Nicky Blackburn
January 6, 2008, Updated September 13, 2012

Three of the four founders of Israeli startup EarlySense have children who suffer from asthma. And their initial goal in setting up the company was to find a smart contact-free respiratory monitoring system that could help parents and doctors identify deterioration in their children’s condition and prevent or minimize an attack before it happens.

It’s with good justification. Every year in the US about 5,000 children die of asthma and Avner Halperin, the co-founder and CEO of Ramat Gan-based EarlySense, asserts that these deaths could have been avoided with early treatment, as could 80 percent of hospitalizations.

Along the way, however, Halperin and his co-founders discovered that their device, which goes on sale in the US in 2008, not only had applications for asthmatics, but also for people suffering from other respiratory and heart problems such as congestive heart failure and Chronic Obstructive Pulmonary Disease (COPD). They realized too that the device was suitable not only for home use, but also in clinics, nursing homes, and hospitals.

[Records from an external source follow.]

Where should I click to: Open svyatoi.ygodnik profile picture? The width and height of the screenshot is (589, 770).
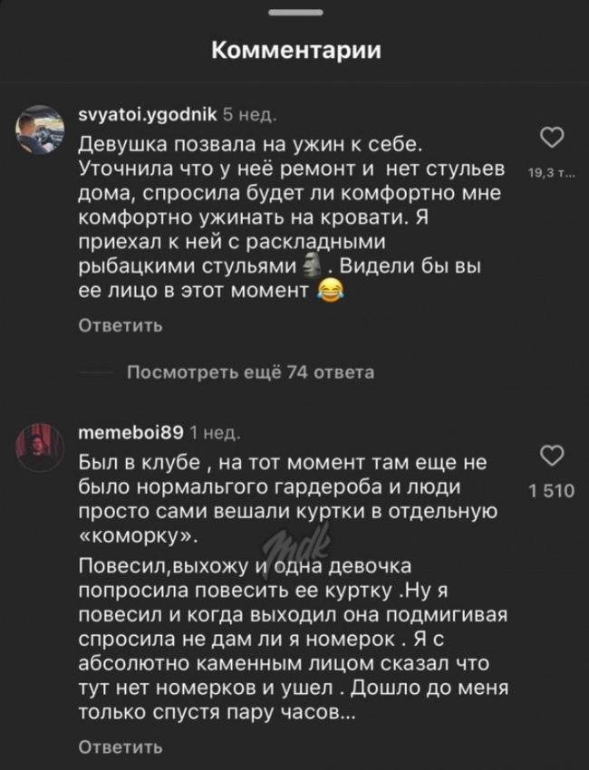pyautogui.click(x=40, y=130)
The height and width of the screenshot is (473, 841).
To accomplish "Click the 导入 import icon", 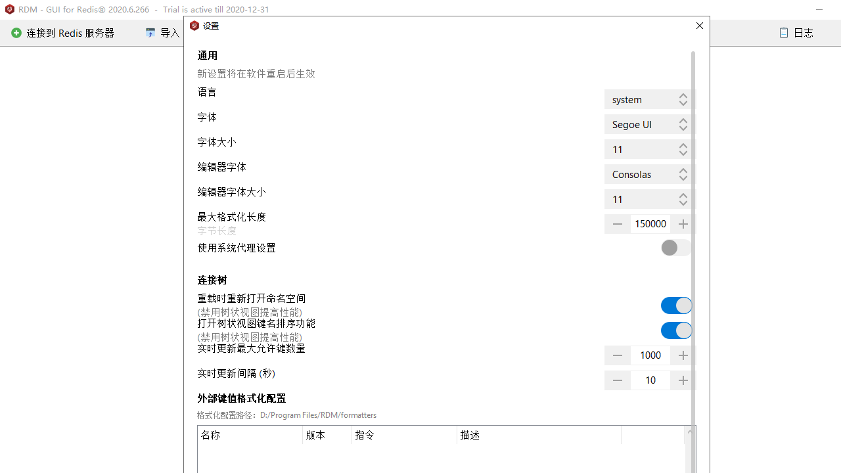I will click(x=150, y=33).
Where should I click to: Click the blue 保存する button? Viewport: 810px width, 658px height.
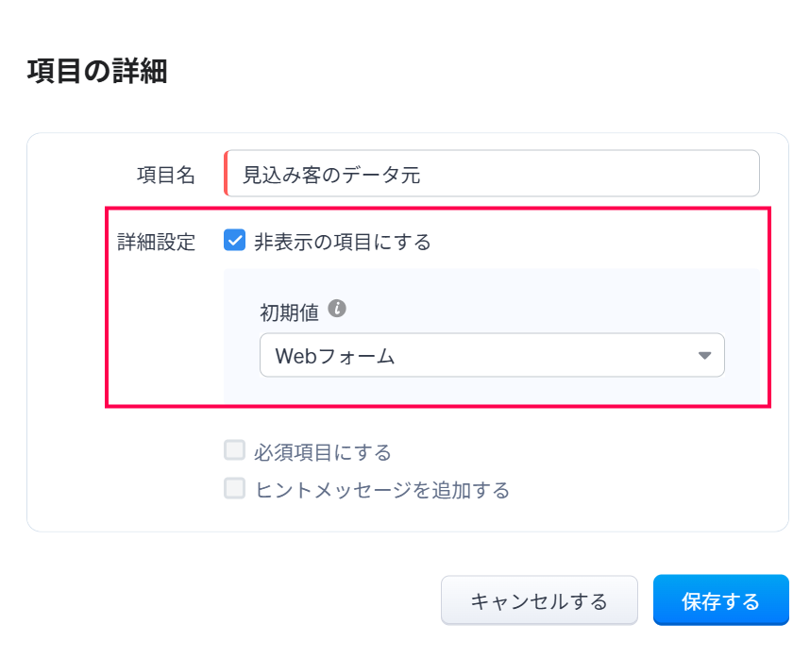[720, 600]
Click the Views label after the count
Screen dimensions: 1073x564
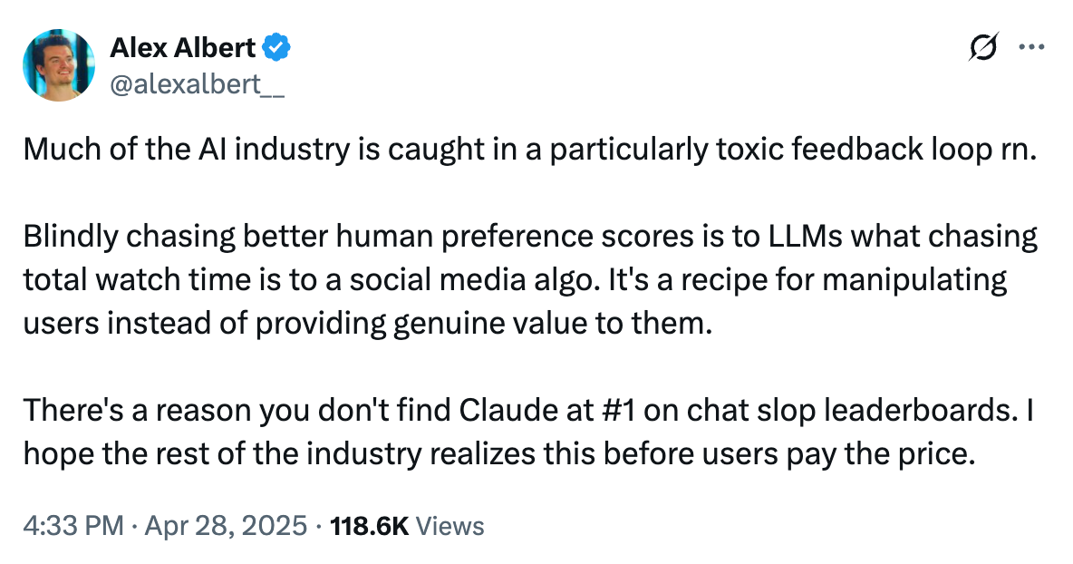tap(450, 525)
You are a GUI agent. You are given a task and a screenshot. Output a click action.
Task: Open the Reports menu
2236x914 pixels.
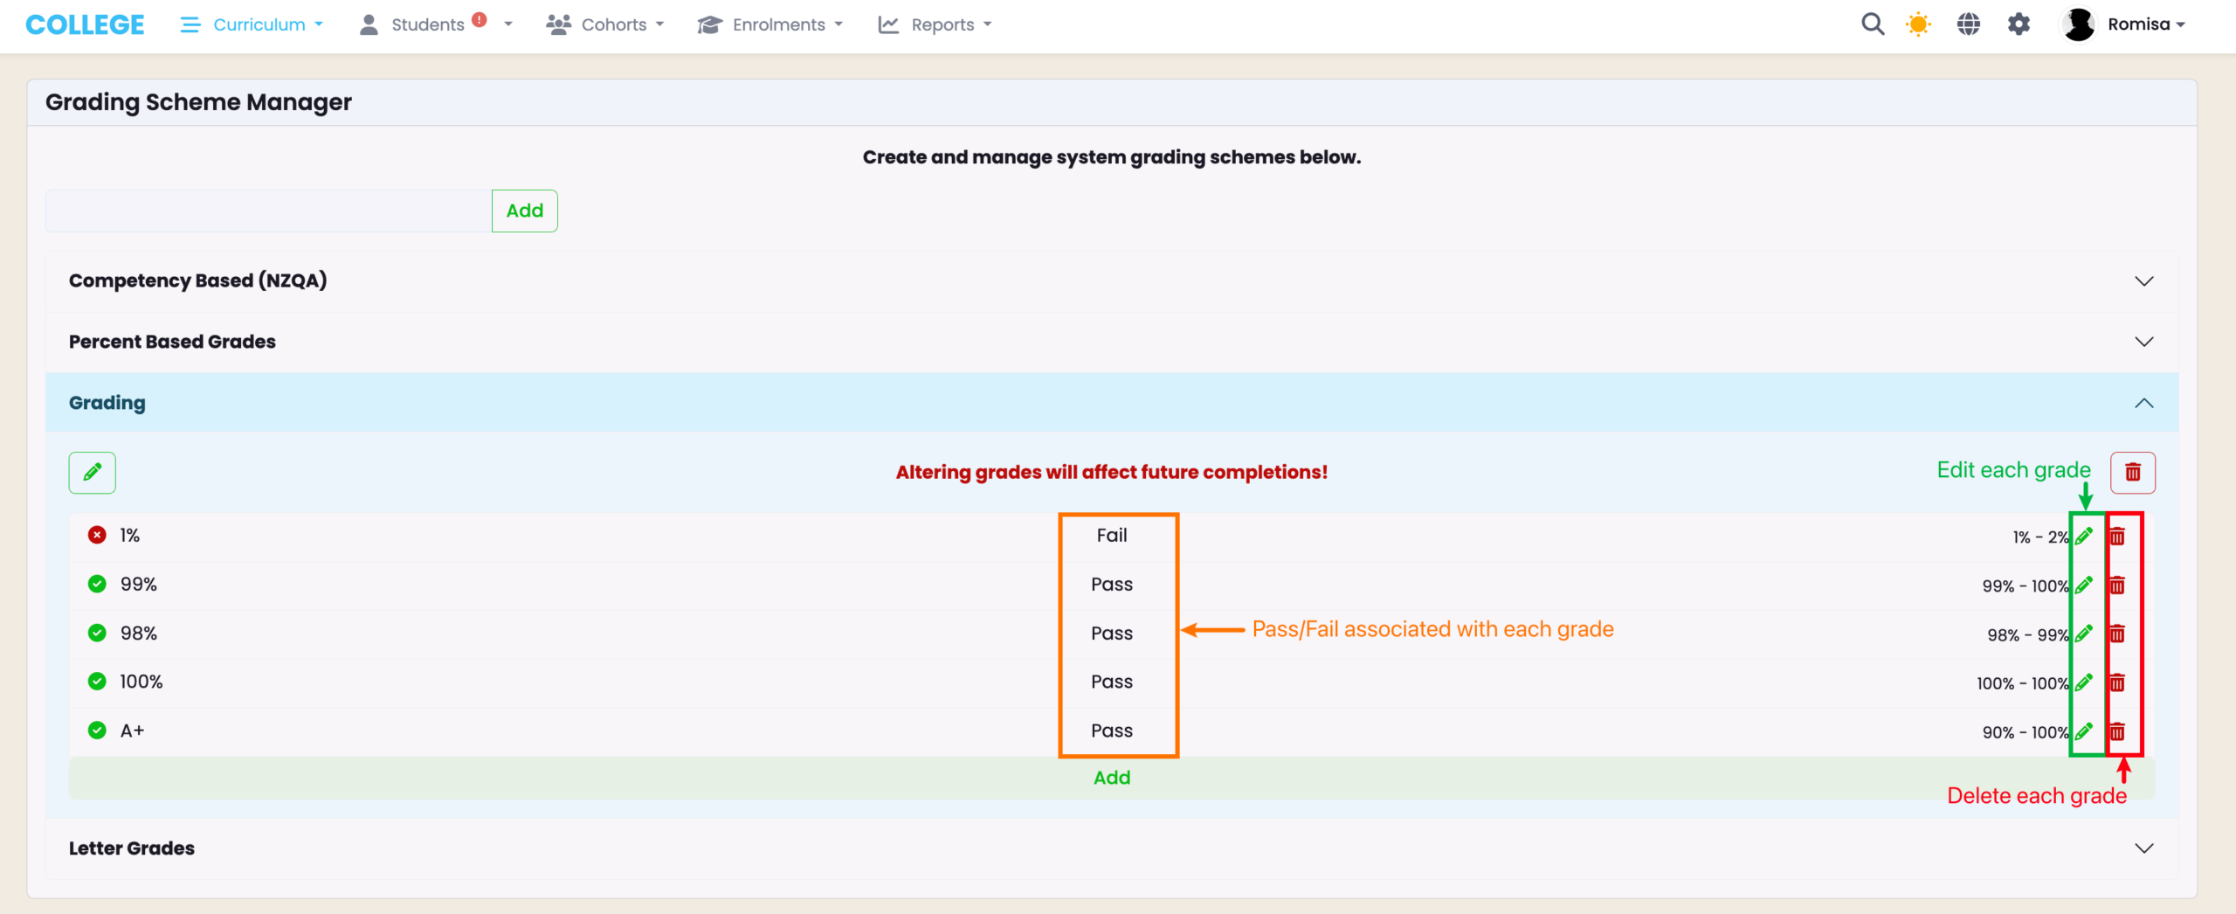(935, 24)
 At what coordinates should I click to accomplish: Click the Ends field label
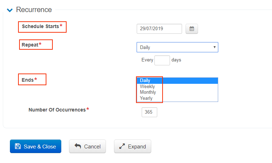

“There’s a lot of value in identifying the deterioration of a patient’s respiratory and heart condition early on when giving medication can be much more effective,” Halperin told ISRAEL21c. “It can not only prevent readmittance to hospital, but also prevent the death of patients. When we started work this was considered a new idea, now it’s completely accepted.”

So much so, in fact, that the Joint Commission, the primary accreditation agency in the US, requires that from next year on, all hospitals will need to establish systems and procedures to recognize and respond to changes in a patient’s condition. The committee stated in their recommendations that the warning signs for many medical emergencies can be identified between six to eight hours before the event happens.

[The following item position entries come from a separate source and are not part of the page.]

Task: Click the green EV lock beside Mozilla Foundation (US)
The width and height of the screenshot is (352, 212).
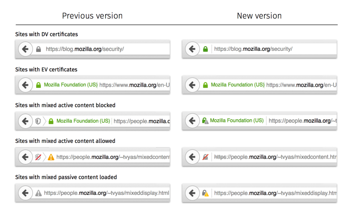Action: (39, 85)
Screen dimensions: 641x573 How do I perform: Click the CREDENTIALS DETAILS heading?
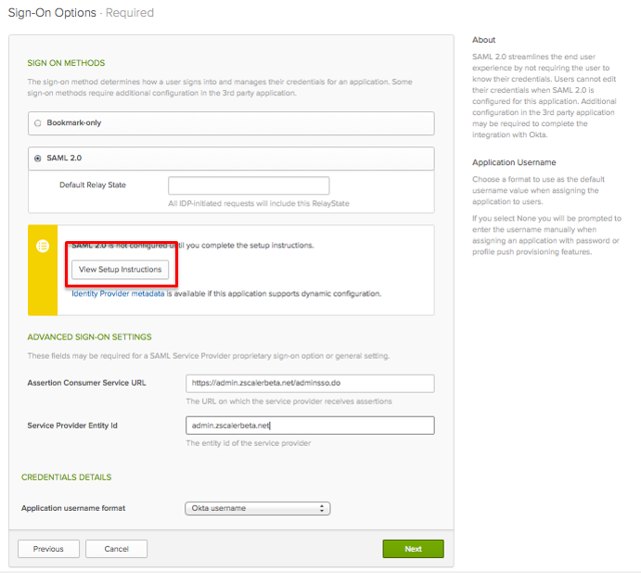(x=66, y=478)
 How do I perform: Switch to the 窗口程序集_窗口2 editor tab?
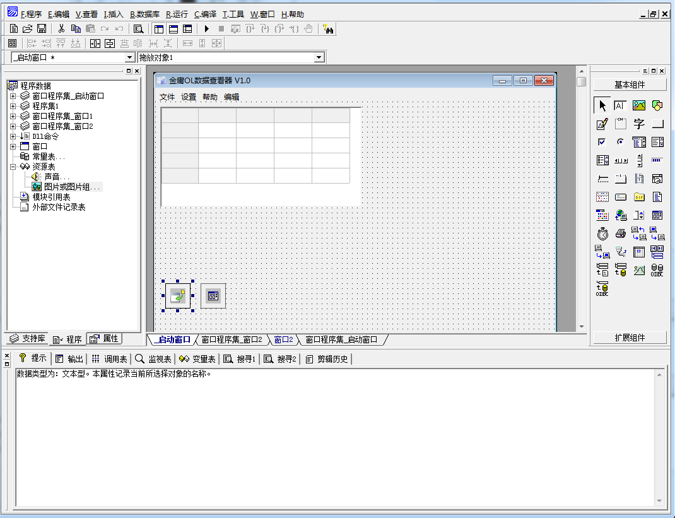(232, 339)
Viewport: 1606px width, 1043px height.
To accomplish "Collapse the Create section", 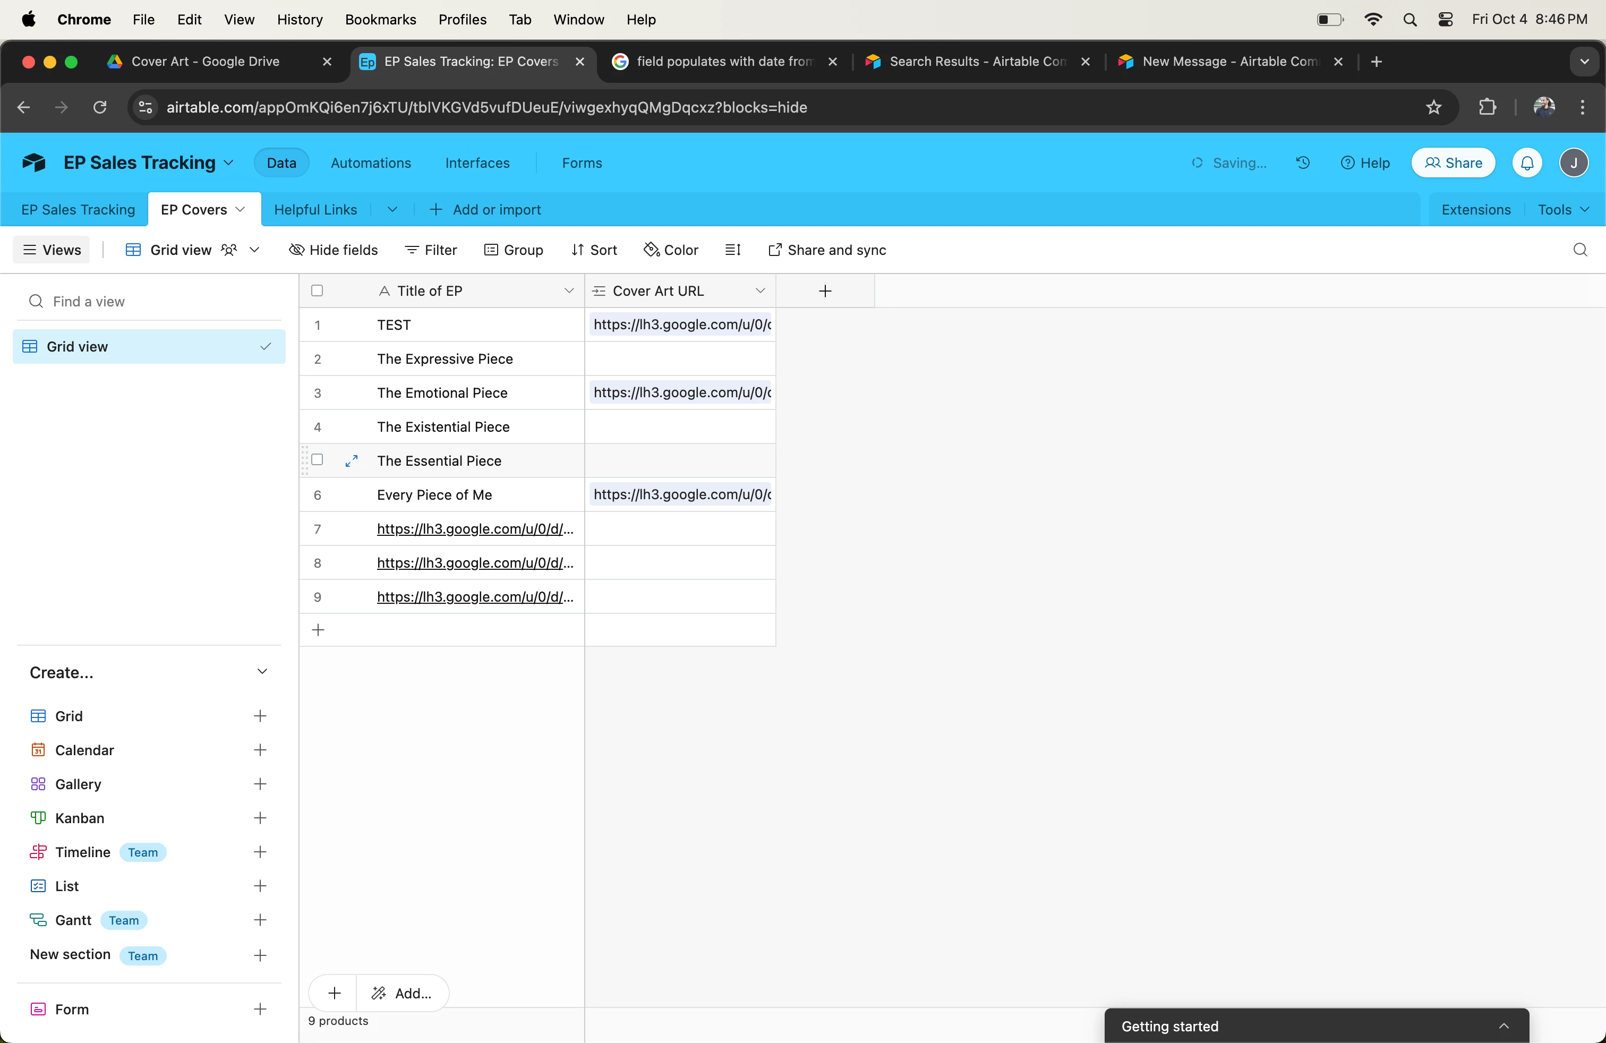I will coord(262,672).
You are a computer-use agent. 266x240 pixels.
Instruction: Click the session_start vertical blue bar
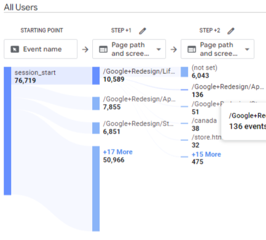coord(7,131)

The EarlySense ES-16 system is the first device on the market that allows nurses and caring staff to monitor a patient’s heart and respiratory condition without hooking them up physically to a machine. The monitor can be slipped under the mattress and automatically begins measuring breathing and heart rate, two of the most important vital signs in a patient, the moment they get into bed.

“Research shows that the largest risk for patients in hospitals was from events while they are in bed. Even if they are out of bed, you see the early warning signs many hours in advance of the event,” says Halperin. “The same is true at home. You may only be monitoring at night, but in most cases the data provided gives you an indication that something is going to go wrong the following day.”

The system, which has been evaluated at several clinical settings on patients suffering chronic diseases, at acute care facilities, and in general care wards, can be used for adults and children over the age of two. There is no need for patient activation or involvement.

“It was important to develop a contact-free solution because you have to monitor patients in a way that does not affect their mobility,” says Halperin. “There’s a strong push to make patients as mobile as possible. It’s a very high issue on a hospital’s priority list, especially when you are talking about children.”

The device is also designed to eliminate the false readings and false alarms that plague most monitoring systems.

The technology has already undergone successful clinical trials and the current version, ES-16, was cleared for use by the FDA this month. The company is now seeking FDA clearance for its upgraded version, EverOn, which will go on sale in the US in the summer.

Though developed initially with the home market in mind, the company has identified its first target markets as ICU’s, general care medical and surgical wards in hospitals. “Today there are one million hospital beds in the US with no monitoring. With the increased emphasis on patient safety and preventative care, there is a clear need for a device that will help nurses and physicians identify a patient whose heart rate and breathing is beginning to deteriorate,” explains Halperin.

The move into homes will begin in 2009.

EarlySense, which today employs 25, was founded in 2004. Aside from Halperin, the co-founders are Dr. Yossi Gross (who founded BioControl, Brainsgate and Visioncare), Guy Shinar (former CEO of X-Technologies), Dr. Danny Lange (founder of IDesia and Algodyne).

Over the years the company has received funding of $5 million from The Etgar Challenge Fund, Proseed Venture Capital Fund, the Docor Fund – from the Van Leer Group, US venture capital company, the Bridge Fund, and private investors. “We have European, Israeli and American representation on our investment team,” says Halperin. The company now plans an additional round of fund-raising sometime over the next year.

In the years ahead, EarlySense has plans to expand the use of its device to various other medical conditions. “It’s a generic platform and we believe there will be a large range of products for various medical settings,” says Halperin.

And of course the founders have installed it in their children’s beds.